Data Engineering

How Data Observability Can Deliver 80X ROI

March 31, 2022
10 Min Read

Optimizing enterprise-scale data infrastructure and operation costs is a big challenge that used to easily confound data engineering teams. By using data observability, however, data teams for organizations of all sizes are optimizing their data at scale and achieving incredible ROI on their data investment.

A survey shows that 82% of organizations running cloud infrastructure workloads claim to have incurred unnecessary costs. Gartner also predicts that 60% of infrastructure and operations leaders will incur public cloud cost overruns.

Why do these unnecessary and unexpected data-related costs creep in and hit enterprises out of nowhere? It’s because enterprise data operations are complex, and any mistakes can quickly escalate into millions of avoidable data-related expenses. Data observability can help you save downtime, software, and hardware expenses. At the annual cost of a full-time employee, data observability gives your enterprise over 80X ROI.

Let’s dive deep into understanding how Acceldata’s suite of data observability solutions helped companies like PhonePe, True Digital, and PubMatic to save several million dollars a year as they scaled their data infrastructure.

Data Observability Can Reduce Data Downtime Costs

Your data pipelines become more fragile as your data operations scale. Without data observability, data teams can’t predict and prevent data pipeline problems. As a result, enterprises face unexpected periods of data downtime, which contribute to customer churn and lost revenue opportunities. Data observability wires up your entire data infrastructure to predict and prevent data downtime problems.

Data observability offers a unified view of all your data systems across the entire data lifecycle. This can help you:

  • Correlate errors with events across different data pipelines
  • Identify data-related problems and investigate their root causes
  • Improve data quality, optimize data pipelines, and reduce infrastructure costs as you scale
  • Go beyond aggregate data to get better visibility into the health and reliability of data systems

But more importantly, the advanced AI/ML capabilities of Acceldata’s suite of data observability solutions can help you predict and prevent data outages. Preventing data downtime is important because it costs enterprises in terms of a) data teams working around the clock to fix it and b) lost revenue opportunities due to customer churn.

The Ponemon Institute estimates that, on average, every data downtime outage costs enterprises nearly $750,000. Downtime costs for the financial services, communications, and healthcare industries can cost nearly a million dollars per outage.

data downtime costs by industry
The average data downtime outage costs (in units of $1,000) by type of industry.

Source: Ponemon Institute, Cost of Data Center Outages, Bar Chart 4

So, even one such outage can cost your enterprise dearly.

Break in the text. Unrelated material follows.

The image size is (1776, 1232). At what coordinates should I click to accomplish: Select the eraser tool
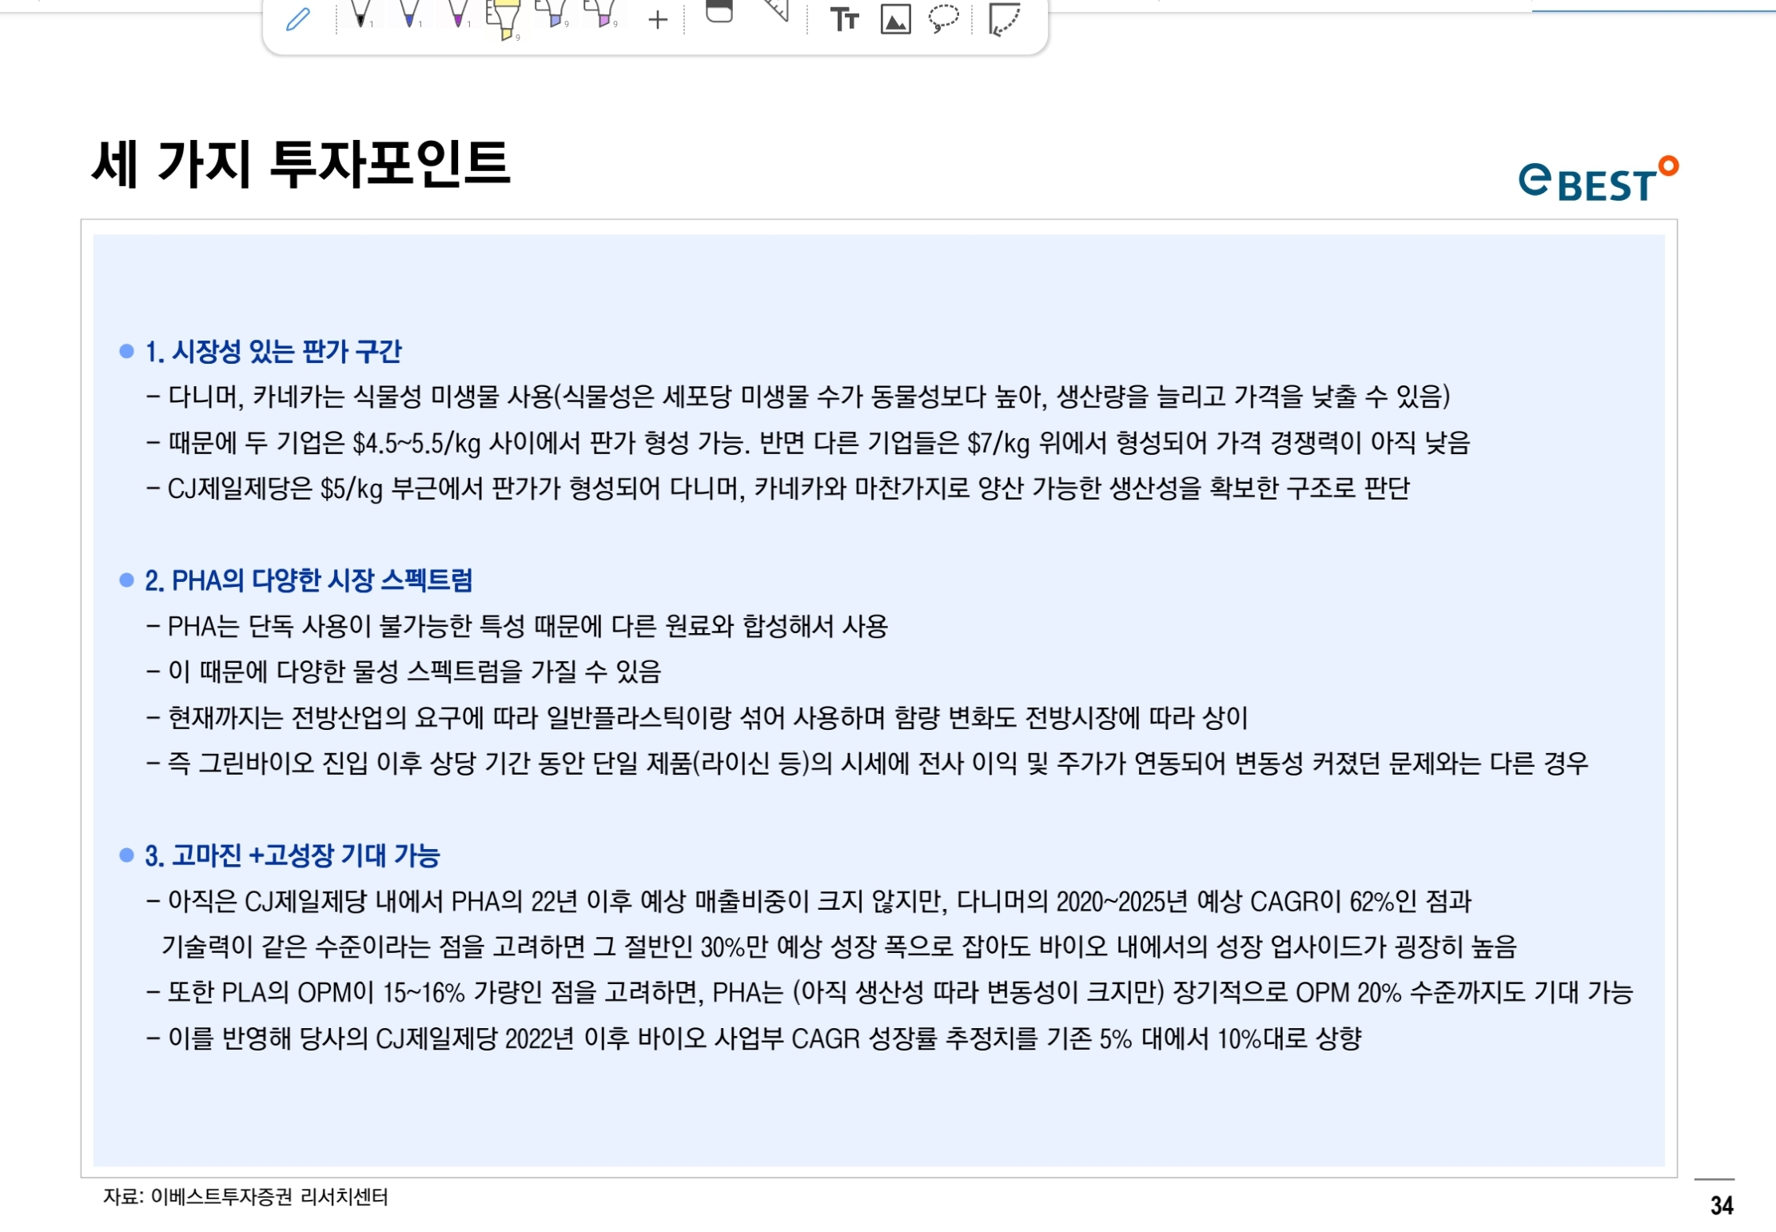719,13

And it’s not uncommon for enterprises to face at least one or two outages a year as they scale.

True Digital Went From Frequent Data Downtime Outages to Zero Outages

True Digital, a multinational digital technology company, faced downtime problems. As it scaled, its data infrastructure and operations were struggling to keep pace with the growing user demands. As a result, True Digital faced extensive data system performance issues that regularly left 50% of ingested data unprocessed. With limited visibility into its data pipelines, the company was also constantly fighting multiple system slowdowns and unplanned outages.

After turning toward Acceldata Pulse, the True Digital team was able to reduce the time required to produce critical daily business reports. But more importantly, they haven’t experienced any unplanned outages for over seven months now.

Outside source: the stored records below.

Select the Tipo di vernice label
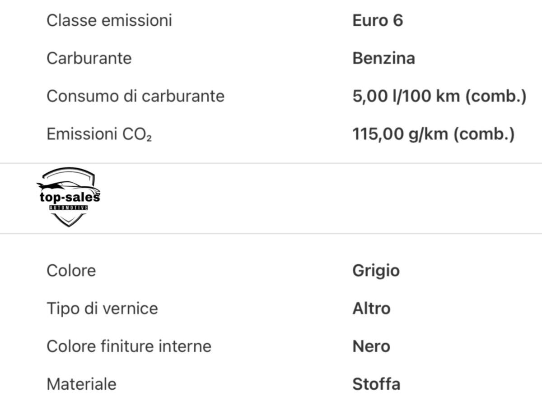Image resolution: width=542 pixels, height=406 pixels. tap(102, 309)
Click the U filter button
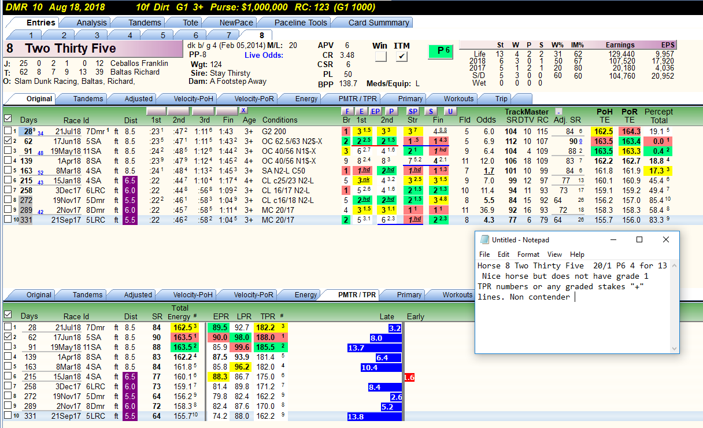Image resolution: width=703 pixels, height=428 pixels. (450, 111)
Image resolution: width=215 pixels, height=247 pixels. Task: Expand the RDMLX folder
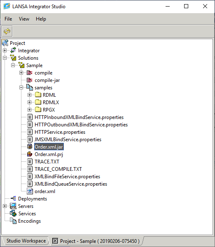click(x=30, y=103)
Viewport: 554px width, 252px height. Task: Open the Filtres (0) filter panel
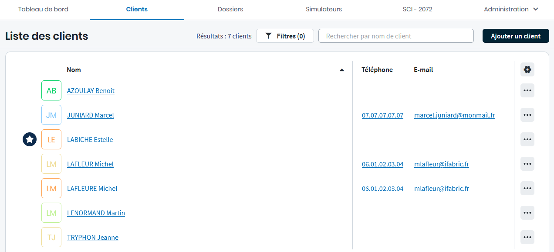click(285, 36)
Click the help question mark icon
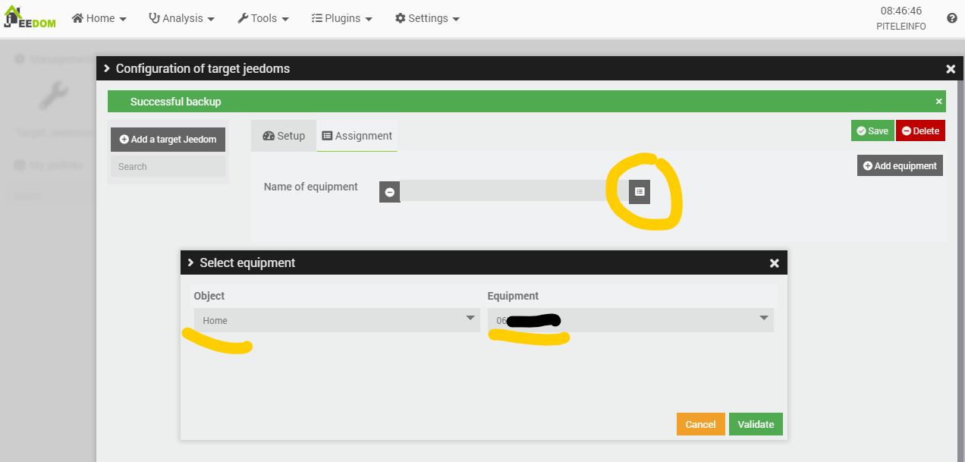This screenshot has height=462, width=965. point(951,18)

PubMatic Used Pulse to Resolve Its Systemic Data Infrastructure Problems

A similar story played out with PubMatic, a public, fast-growing American ad-tech firm. Its data team was plagued with frequent outages, performance bottlenecks, and high MTTR (Mean Time to Resolution) metrics. This was affecting its core value proposition of providing reliable analytics to its end-users.

In a bid to resolve its systemic data infrastructure problems, PubMatic began using Acceldata Pulse in mid-2020. Pulse immediately improved visibility into PubMatic’s data applications and complex interconnected data systems. This helped its team isolate bottlenecks and automated performance improvements. As a result, the company was able to offer its users reliable customer-facing analytics without any unplanned outages. Read the full PubMatic case study here.

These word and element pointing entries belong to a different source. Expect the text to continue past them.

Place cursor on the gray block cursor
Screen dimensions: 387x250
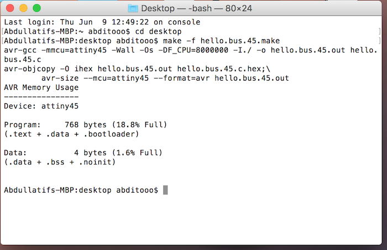coord(165,190)
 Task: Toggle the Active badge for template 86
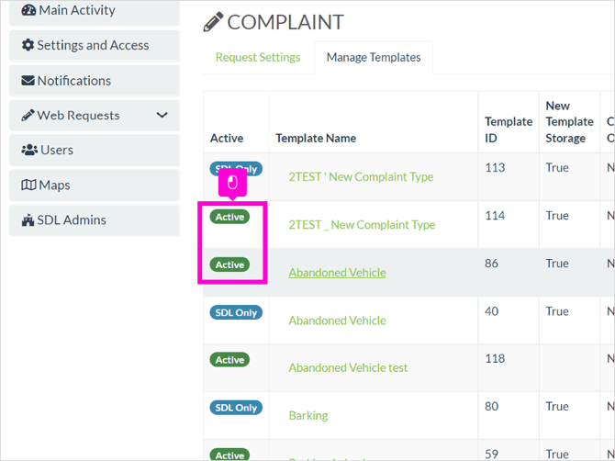(x=229, y=264)
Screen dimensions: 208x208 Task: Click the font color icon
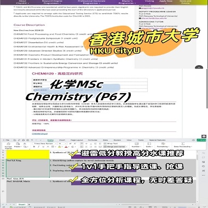[x=66, y=147]
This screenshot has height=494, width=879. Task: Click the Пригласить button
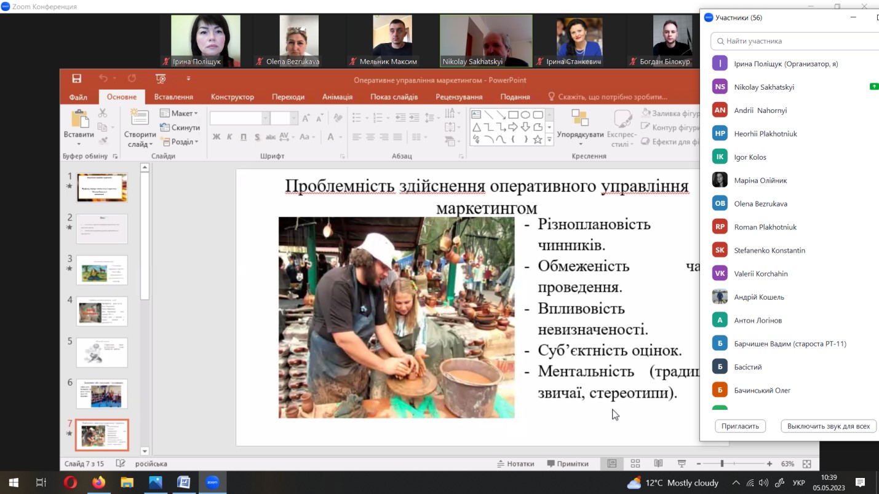(740, 426)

PhonePe Maintained 99.97% Availability as It Scaled Data Infrastructure by 20X

If data outages impact technology companies like True Digital and ad-tech companies like PubMatic, then outages can impact fin-tech companies such as PhonePe even more severely because over 250 million registered users are depending on the platform to process instant payments.

As PhonePe was rapidly acquiring new users, it scaled its data infrastructure by 20X over a single year. However, its data team already had its hands full, firefighting unexpected data issues and infrastructure failures. PhonePe’s Chief Reliability Officer, Burzin Engineer, realized that his team needed tools to improve visibility into the company’s data operations. Without data observability, they risked jeopardizing PhonePe’s growth.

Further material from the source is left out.